[RECORDS SUPPLIED Boundary: Start]
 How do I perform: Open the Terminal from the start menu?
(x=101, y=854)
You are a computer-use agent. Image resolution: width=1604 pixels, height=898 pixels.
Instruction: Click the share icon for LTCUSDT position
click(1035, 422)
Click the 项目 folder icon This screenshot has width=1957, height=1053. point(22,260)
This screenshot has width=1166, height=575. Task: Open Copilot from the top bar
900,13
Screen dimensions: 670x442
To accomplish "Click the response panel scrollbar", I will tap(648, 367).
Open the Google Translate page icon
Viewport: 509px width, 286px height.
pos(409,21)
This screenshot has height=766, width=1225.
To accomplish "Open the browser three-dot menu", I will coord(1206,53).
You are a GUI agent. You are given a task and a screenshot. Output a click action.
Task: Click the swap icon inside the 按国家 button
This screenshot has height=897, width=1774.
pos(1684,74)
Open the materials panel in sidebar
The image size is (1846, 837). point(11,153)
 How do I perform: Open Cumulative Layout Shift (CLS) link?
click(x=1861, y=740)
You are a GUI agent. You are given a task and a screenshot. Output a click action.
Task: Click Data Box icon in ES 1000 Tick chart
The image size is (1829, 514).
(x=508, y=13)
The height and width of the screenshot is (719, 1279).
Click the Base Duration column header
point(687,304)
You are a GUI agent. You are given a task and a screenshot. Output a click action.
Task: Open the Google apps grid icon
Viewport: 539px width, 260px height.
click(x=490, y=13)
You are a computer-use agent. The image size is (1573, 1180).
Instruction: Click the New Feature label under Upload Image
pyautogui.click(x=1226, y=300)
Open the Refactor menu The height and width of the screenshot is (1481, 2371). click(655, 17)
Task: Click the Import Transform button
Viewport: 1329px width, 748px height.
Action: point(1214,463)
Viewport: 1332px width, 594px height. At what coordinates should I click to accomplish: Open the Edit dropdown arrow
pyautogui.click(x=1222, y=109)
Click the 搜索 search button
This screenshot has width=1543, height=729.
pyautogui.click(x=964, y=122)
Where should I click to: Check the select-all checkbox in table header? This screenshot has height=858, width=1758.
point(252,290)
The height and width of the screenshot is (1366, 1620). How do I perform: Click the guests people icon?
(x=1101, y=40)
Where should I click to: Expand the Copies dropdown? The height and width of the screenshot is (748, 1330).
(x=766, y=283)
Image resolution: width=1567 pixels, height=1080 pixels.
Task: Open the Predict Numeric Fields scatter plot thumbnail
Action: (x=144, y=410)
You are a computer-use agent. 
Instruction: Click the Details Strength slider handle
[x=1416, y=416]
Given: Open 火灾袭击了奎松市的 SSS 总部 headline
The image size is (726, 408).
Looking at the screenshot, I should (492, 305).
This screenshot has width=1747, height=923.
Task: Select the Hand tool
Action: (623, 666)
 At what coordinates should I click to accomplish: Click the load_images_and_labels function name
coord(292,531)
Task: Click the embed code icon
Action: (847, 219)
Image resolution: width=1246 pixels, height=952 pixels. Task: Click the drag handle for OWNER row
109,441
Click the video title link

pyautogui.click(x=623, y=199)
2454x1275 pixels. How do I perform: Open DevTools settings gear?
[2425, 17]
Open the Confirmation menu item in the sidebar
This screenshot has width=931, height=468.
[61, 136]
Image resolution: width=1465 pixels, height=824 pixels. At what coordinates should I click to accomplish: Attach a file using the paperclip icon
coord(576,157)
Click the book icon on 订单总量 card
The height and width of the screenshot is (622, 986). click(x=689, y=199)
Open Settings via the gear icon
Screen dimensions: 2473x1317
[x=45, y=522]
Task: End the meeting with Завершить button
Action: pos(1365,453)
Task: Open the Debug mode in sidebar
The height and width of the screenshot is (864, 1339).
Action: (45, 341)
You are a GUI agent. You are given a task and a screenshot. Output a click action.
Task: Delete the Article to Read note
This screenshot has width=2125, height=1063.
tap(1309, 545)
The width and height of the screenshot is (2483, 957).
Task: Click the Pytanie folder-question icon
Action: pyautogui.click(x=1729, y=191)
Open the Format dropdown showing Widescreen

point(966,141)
[RECORDS SUPPLIED Boundary: End]
**EXERCISE AIM**
If a line of the listing above contains "computer", pick it out and copy it.

**TASK ANSWER**
You are a computer-use agent. Image resolution: width=1604 pixels, height=898 pixels.
You are a computer-use agent. The image size is (1573, 1180).
You are a computer-use agent. 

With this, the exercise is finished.